We all fear change, that inevitable pulsing current that can suddenly upend an entire life without any semblance of warning. For widower Frank Fisher (Nick Offerman), change has been on the horizon for a while now. The Brooklyn record depot he owns and operates is going out of business, while his daughter Sam (Kiersey Clemons) is enrolled in a summer Pre-Med class before jetting off to UCLA for her first semester. The only real constants in his life are the bar "Sunny's" run by his old pal Dave (Ted Danson), and a crush on his landlady Leslie (Toni Collette) that Frank never really seems ready to act upon. By the time September rolls around, he's going to be out of work, broke, and without his best friend. It's not exactly looking up for Offerman's schlubby small business owner anytime soon. 

However, Brett Haley's Hearts Beat Loud isn't some somber march to the sea, but rather a look at how a guy latches onto inspiration during the last days of life as he knows it. A sudden jam session with Sam leads the failed musician to record a song with his soulful seed, whose voice ends up catching the ears of everyone who'll listen once he uploads it to Spotify (in a sly, appropriate bit of narrative product placement). Soon, the local coffee shop has it humming in the background via an "indie mix", and Frank can't believe his ears. Before they can even pull his strawberry whoopie pies out of the display case, he's dashing home and begging Sam to record another song with him. But Sam doesn't have time for that. She's on the eve of a big exciting change herself and is even experiencing glimmers of first love with a local artist named Rose (Sasha Lane). This isn't the moment for starting a band with her dad in hopes of saving whatever dreams he has left inside his head. 

Hearts Beat Loud moves a lot like a Richard Linklater picture, where most of the characters’ conflict is internal. Even when Sam puts up resistance against writing another song with her father, Frank doesn't freak or lash out. He accepts this as part of the evolution going on in his day-to-day existence. Sam's no longer his little girl, and he knows in his heart that he needs to accept that. Yet Frank also can't just let that beautiful voice and well of talent go to waste. Is this his fatherly instinct talking? Or is it selfishness, as he's afraid to face life alone, without his livelihood, stuck with only memories of the good times he had with both his kid and deceased wife? As much as Hearts Beat Loud becomes a movie about a father/daughter combo making music together, it's just as much (if not more) about a guy learning to let go and see what great unknowns the future still has for him. It's an existential hangout picture, complete with a pretty catchy pop soundtrack. 
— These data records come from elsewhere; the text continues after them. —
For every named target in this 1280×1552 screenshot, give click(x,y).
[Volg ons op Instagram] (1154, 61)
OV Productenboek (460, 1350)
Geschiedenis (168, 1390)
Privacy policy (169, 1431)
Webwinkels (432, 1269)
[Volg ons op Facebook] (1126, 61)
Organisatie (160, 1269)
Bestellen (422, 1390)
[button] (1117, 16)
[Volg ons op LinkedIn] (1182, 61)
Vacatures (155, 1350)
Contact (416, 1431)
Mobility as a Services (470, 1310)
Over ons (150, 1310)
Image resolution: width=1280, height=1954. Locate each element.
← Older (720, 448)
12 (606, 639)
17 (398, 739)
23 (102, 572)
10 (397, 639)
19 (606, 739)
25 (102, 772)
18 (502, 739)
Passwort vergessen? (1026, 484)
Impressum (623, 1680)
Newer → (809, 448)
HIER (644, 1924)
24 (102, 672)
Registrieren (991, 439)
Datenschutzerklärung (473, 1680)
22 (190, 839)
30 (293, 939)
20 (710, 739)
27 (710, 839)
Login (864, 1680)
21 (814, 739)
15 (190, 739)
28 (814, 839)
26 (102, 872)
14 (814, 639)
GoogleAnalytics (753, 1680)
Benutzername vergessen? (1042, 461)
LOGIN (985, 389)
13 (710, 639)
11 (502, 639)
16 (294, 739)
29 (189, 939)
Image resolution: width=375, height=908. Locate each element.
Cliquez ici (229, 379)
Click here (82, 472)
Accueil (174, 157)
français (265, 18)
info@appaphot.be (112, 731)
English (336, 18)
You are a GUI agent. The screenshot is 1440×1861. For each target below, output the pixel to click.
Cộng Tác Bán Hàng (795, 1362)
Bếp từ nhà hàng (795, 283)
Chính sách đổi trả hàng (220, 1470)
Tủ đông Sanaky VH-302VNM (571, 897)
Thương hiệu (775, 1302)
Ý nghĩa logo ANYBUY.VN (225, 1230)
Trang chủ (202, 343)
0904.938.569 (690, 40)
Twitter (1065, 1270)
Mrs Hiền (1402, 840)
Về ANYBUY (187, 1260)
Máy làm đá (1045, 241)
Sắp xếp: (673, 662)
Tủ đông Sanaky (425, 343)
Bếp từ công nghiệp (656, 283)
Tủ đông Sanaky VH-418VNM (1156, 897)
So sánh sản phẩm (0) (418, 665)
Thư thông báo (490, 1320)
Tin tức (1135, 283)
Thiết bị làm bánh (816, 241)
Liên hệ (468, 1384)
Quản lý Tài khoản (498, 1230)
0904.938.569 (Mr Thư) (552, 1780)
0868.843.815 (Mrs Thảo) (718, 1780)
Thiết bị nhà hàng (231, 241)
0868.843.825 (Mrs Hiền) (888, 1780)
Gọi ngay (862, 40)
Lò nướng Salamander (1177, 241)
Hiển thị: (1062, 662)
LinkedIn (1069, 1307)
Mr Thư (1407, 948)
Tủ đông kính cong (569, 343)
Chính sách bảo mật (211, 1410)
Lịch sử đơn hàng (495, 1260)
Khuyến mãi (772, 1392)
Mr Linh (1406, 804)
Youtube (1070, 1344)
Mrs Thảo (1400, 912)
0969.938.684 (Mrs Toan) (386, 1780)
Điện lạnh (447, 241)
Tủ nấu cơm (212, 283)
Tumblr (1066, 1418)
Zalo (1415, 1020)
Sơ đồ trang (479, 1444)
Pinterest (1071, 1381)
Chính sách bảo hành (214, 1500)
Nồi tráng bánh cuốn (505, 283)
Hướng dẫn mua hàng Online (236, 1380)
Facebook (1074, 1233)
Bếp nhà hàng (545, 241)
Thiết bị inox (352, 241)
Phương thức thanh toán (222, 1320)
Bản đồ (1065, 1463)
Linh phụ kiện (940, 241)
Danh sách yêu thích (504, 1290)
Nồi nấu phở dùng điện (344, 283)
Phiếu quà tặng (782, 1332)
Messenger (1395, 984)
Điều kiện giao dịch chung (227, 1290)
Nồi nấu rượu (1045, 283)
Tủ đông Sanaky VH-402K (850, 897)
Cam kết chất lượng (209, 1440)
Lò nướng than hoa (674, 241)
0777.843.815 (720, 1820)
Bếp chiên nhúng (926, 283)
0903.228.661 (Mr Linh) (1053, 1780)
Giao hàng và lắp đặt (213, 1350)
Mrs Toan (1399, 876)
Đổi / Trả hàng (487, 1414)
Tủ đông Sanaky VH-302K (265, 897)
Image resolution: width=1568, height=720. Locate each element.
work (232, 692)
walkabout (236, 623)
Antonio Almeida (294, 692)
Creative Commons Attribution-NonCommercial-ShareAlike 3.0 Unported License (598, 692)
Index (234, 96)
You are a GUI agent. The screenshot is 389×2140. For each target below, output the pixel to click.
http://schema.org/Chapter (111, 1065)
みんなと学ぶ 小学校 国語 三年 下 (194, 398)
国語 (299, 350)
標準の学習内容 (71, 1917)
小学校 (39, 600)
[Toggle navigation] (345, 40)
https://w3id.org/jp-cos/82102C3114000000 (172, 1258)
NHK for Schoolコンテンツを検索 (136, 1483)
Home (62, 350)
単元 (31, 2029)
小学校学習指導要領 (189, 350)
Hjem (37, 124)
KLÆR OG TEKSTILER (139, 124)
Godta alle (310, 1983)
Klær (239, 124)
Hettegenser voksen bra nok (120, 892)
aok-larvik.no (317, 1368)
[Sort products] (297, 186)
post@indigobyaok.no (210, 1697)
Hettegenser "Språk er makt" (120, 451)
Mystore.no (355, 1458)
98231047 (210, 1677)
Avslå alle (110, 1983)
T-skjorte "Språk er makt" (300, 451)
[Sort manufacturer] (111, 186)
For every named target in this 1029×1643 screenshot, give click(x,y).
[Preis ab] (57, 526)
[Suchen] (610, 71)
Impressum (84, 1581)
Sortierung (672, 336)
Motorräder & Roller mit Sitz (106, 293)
Thankfully, Haley's assembled a cast that's just a joy to spend time around for ninety-plus minutes. Offerman turns his usual grumpy lumberjack persona into a loveable, caring father figure, with these big blue eyes that always seem to be searching for any way out (or perhaps, any way to convince Sam to take off a year and stay with him). However, Clemons is the movie's real beauty (both literally and figuratively), belting out tunes about adolescent sexual confusion as she comes toe-to-toe with her own queerness, fully aware that the man who helped make her is still in the room the whole time. The chemistry she shares with Offerman is splendid during the recording scenes, and when Sam holds her own ground, there's a fierceness the young actress brings that also carries an air of mutual respect. She knows her dad's a good person, and is scared of losing her. But how does she reconcile that with her own desires? 

Hearts Beat Loud is a featherweight dramatic endeavor, but floats along on charisma and attention to character details. It's only when the conflict becomes externalized – in the form of Frank drunkenly confronting Leslie about the nature of their relationship – that Haley’s movie starts to fall apart a bit in the back half. Nevertheless, by the time this new band – whose name is a bluntly clever play on Sam not wanting to be in a group with her dad – is performing in the record shop during its closing night, we can't help but get swept up in the rather nostalgic emotion of it all. Haley pulls off an impressive storytelling magic trick, in that he makes us long for these characters' pasts, while anticipating their uncertain paths forward. Though the end is rather predictable, we're happy to learn these life lessons all over again, because the folks enduring them could be our neighbors, all struggling to keep whatever songs they have playing in their heads alive.